Since equilibrium is reached and 1 mole of NOBr decomposes to produce 1 mole of NO and 0.5 moles of Br2, we can write: \(n_{NOBr}^{equilibrium} = (0.04086 - x)\,\mathrm{mol}\) (as it loses 1 mole for each mole of NOBr decomposed), \(n_{NO}^{equilibrium} = x\,\mathrm{mol}\) (as it gains 1 mole for each mole of NOBr decomposed), \(n_{Br2}^{equilibrium} = 0.5x\,\mathrm{mol}\) (as it gains 0.5 moles for each mole of NOBr decomposed).

The equilibrium density is given as 4.086 g/L. To compute the total moles of the species at equilibrium: \[density_{total} = \frac{mass_{total}}{volume}.\] Let's denote the equilibrium volume as \(V'\). Rearrange the formula and find the equilibrium volume: \[V' = \frac{mass_{total}}{density_{total}}.\] From the balanced equation, we know that for every mole of NOBr reacted, 1 mole of NO and 0.5 moles of Br2 are produced. Therefore, the mass of the species at equilibrium equals the initial mass of NOBr. The equilibrium volume can be expressed as: \[V' = \frac{0.04086\,\mathrm{mol} \cdot 110.00\,\mathrm{g/mol}}{4.086\,\mathrm{g/L}}.\]

Now that we have the equilibrium volume (\(V'\)), we can calculate the equilibrium concentrations by dividing the equilibrium moles (for each species from Step 2) by the equilibrium volume (\(V'\)).

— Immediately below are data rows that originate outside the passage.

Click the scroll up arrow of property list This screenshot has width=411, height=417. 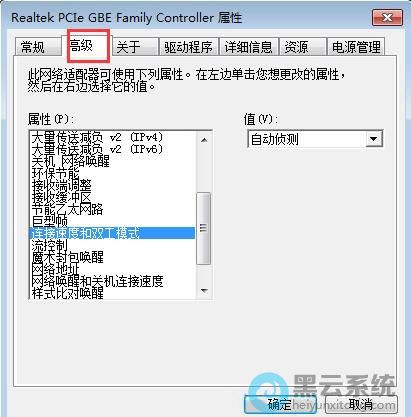pos(204,140)
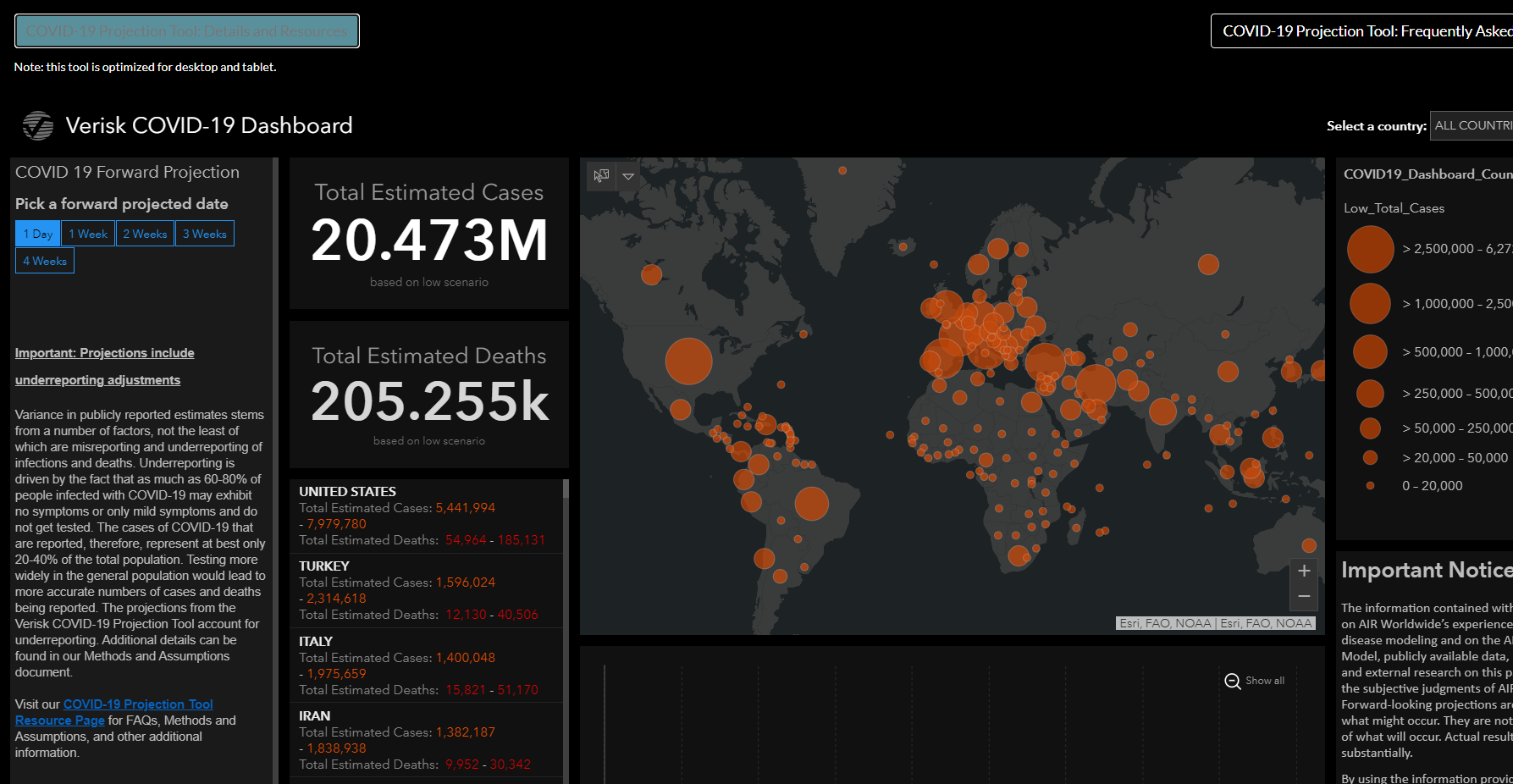Viewport: 1513px width, 784px height.
Task: Open the Select a country dropdown
Action: (1472, 126)
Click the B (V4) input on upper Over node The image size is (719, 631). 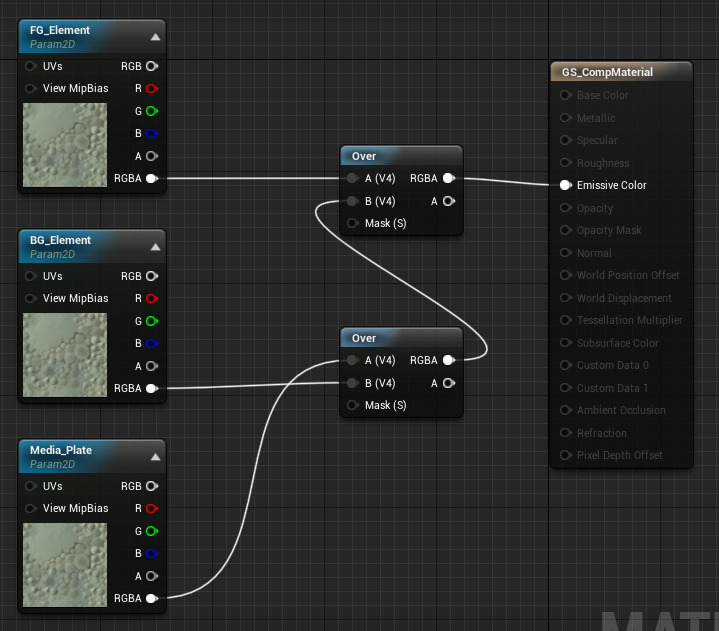pyautogui.click(x=352, y=201)
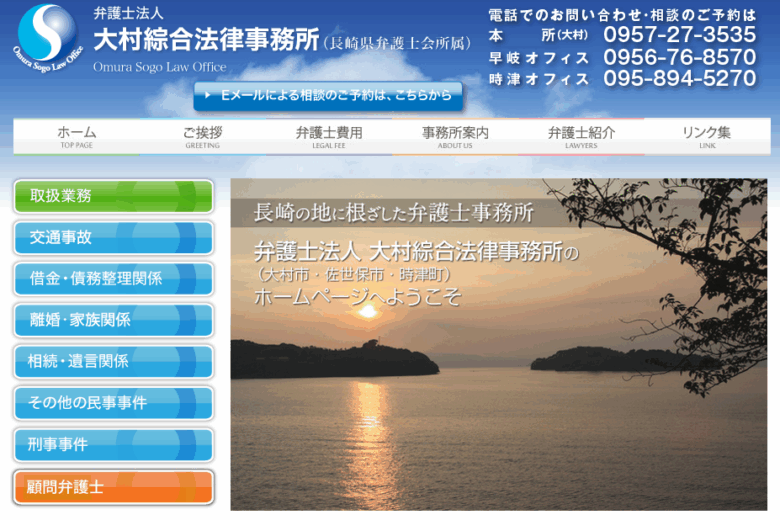View 弁護士紹介 lawyers tab
Viewport: 780px width, 520px height.
coord(581,137)
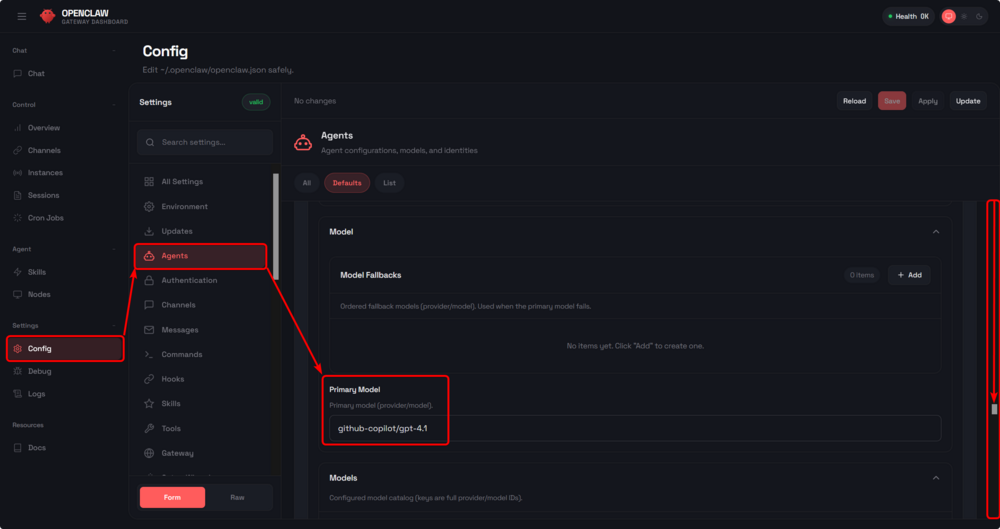
Task: Select the dark mode moon icon
Action: [x=979, y=17]
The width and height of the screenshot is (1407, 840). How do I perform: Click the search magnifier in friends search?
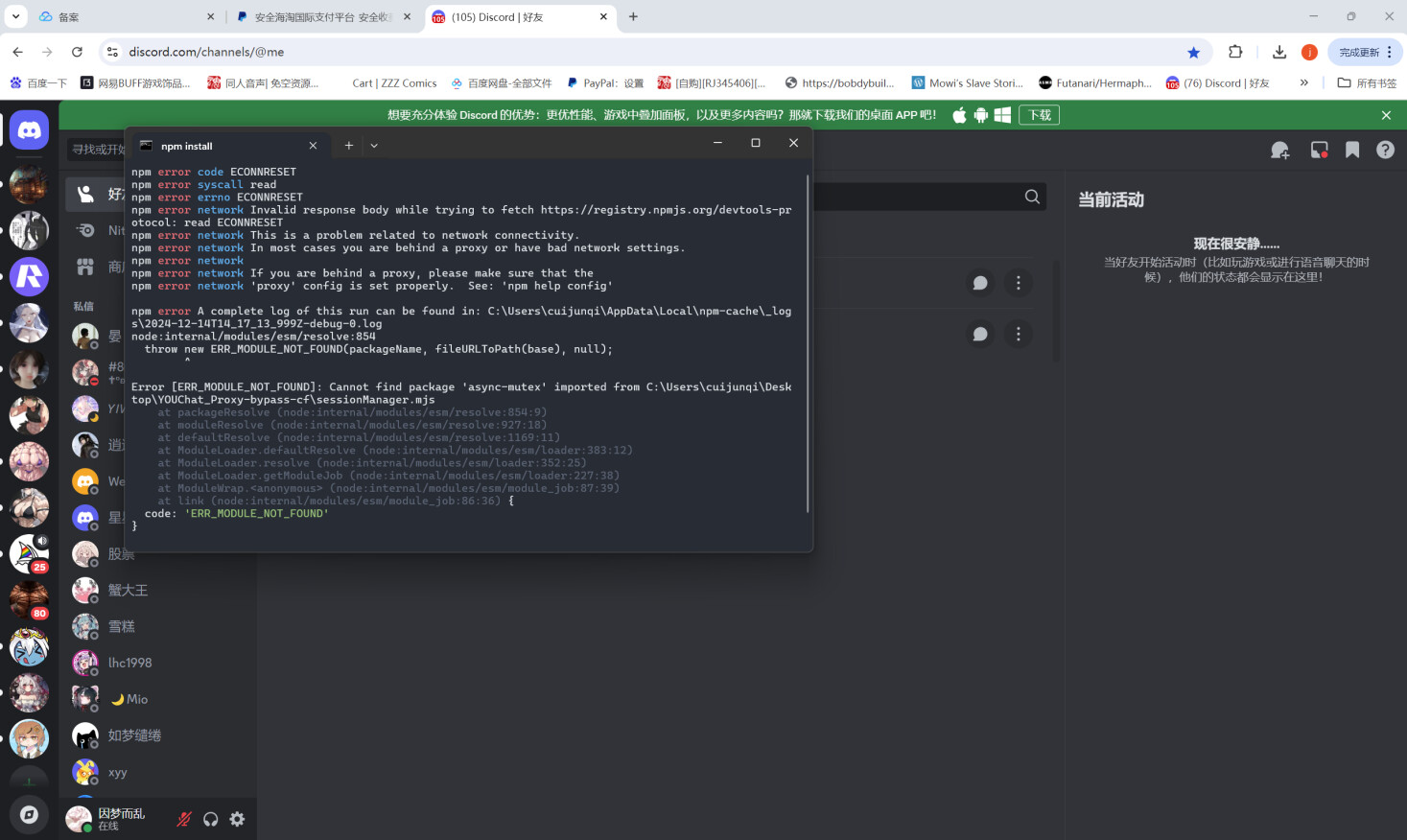[1032, 197]
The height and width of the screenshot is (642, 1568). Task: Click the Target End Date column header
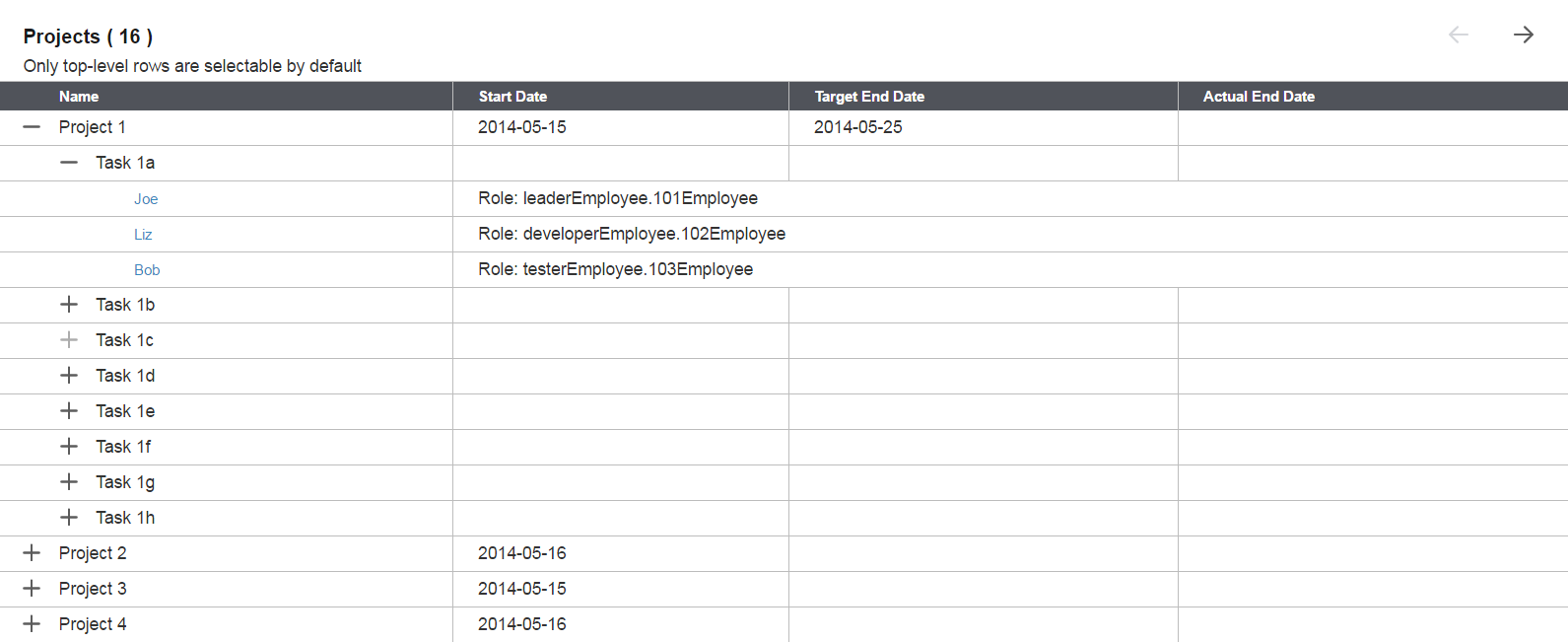pyautogui.click(x=869, y=97)
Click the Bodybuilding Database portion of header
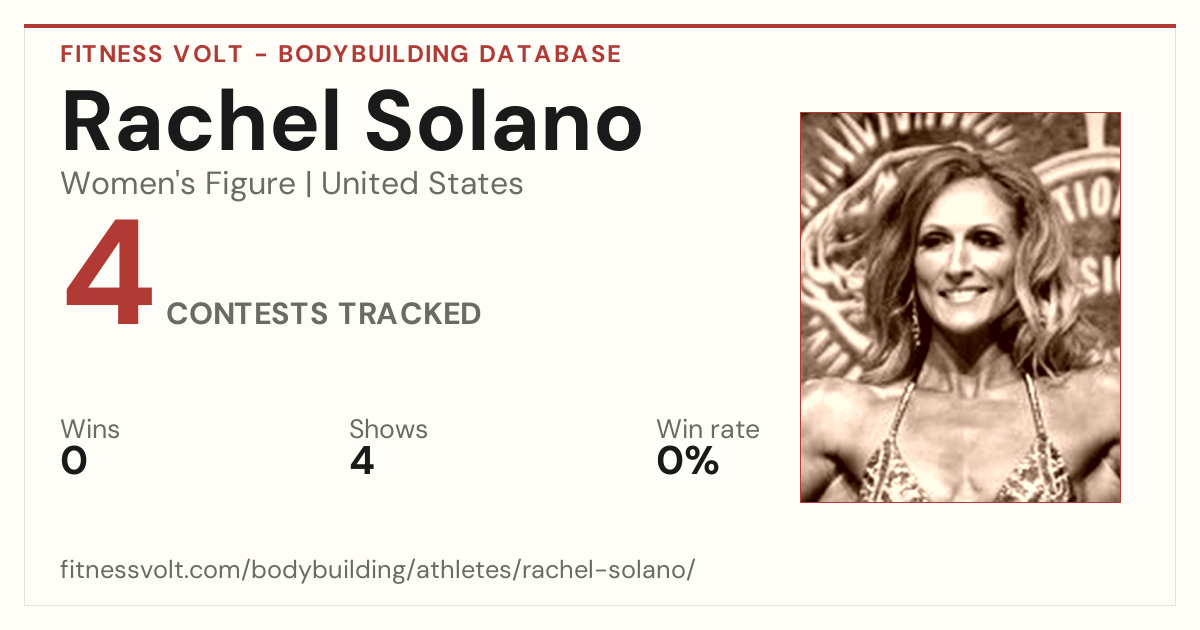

The equilibrium concentrations will be as follows: \([NOBr]_{eq} = \frac{0.04086-x}{V'}\,\mathrm{M},\) \([NO]_{eq} = \frac{x}{V'}\,\mathrm{M},\) \([Br2]_{eq} = \frac{0.5x}{V'}\,\mathrm{M}.\)

Now, we write the equilibrium expression for K: \[K = \frac{[NO]^2_{eq} \cdot [Br2]_{eq}}{[NOBr]^2_{eq}}\] Substitute the equilibrium concentrations we found in the previous step and simplify: \[K = \frac{\left(\frac{x}{V'}\right)^2 \cdot \left(\frac{0.5x}{V'}\right)}{\left(\frac{0.04086-x}{V'}\right)^2}.\] The \(V'\) will cancel out, and we're left with a simpler equation: \[K = \frac{0.5x^3}{(0.04086-x)^2}.\] Now we need to find the value of x, which will allow us to determine K. To do so, we'll need to recall that there's a relationship between initial and equilibrium conditions, which is given by the densities: \[Initial\,density = \frac{mass_{initial}}{V},\] \[Equilibrium\,density = \frac{mass_{equilibrium}}{V'}.\] Solve these equations by substituting the given densities to find the values of V and \(V'\) respectively, to find the relationship between them: \(\frac{V}{V'} = \frac{4.086}{4.495}.\) Since the known values are density ratios, we won't be able to find the exact value of x. Nevertheless, we can use qualitative arguments from the problem statement to predict how x will affect K. #b. If Ar(g) is added to the system at equilibrium at constant temperature, what will happen to the equilibrium position? What happens to the value of K ? Explain each answer.

When Ar(g) is added to the system at equilibrium and at constant temperature, it will increase the total pressure of the system, but it doesn't take part in the reaction. According to Le Chatelier's principle, if we increase the pressure in a system at equilibrium, the reaction will shift in the direction that decreases the pressure. In this case, the forward reaction produces one more gaseous product than the reverse reaction (3 moles on the product side compared to 2 moles on the reactant side). As a result, the equilibrium will shift towards the reactants, which means it will favor the reverse reaction, where there will be consumption of NO and Br2, and an increase in the concentration of NOBr. However, the value of K remains constant because the stoichiometry of the reaction doesn't change, and K is not affected by a change in pressure. It represents the equilibrium state of the reaction and will only change if the temperature changes. So, when Ar(g) is added, the equilibrium position shifts to the left (towards the reactants), but the value of K remains the same.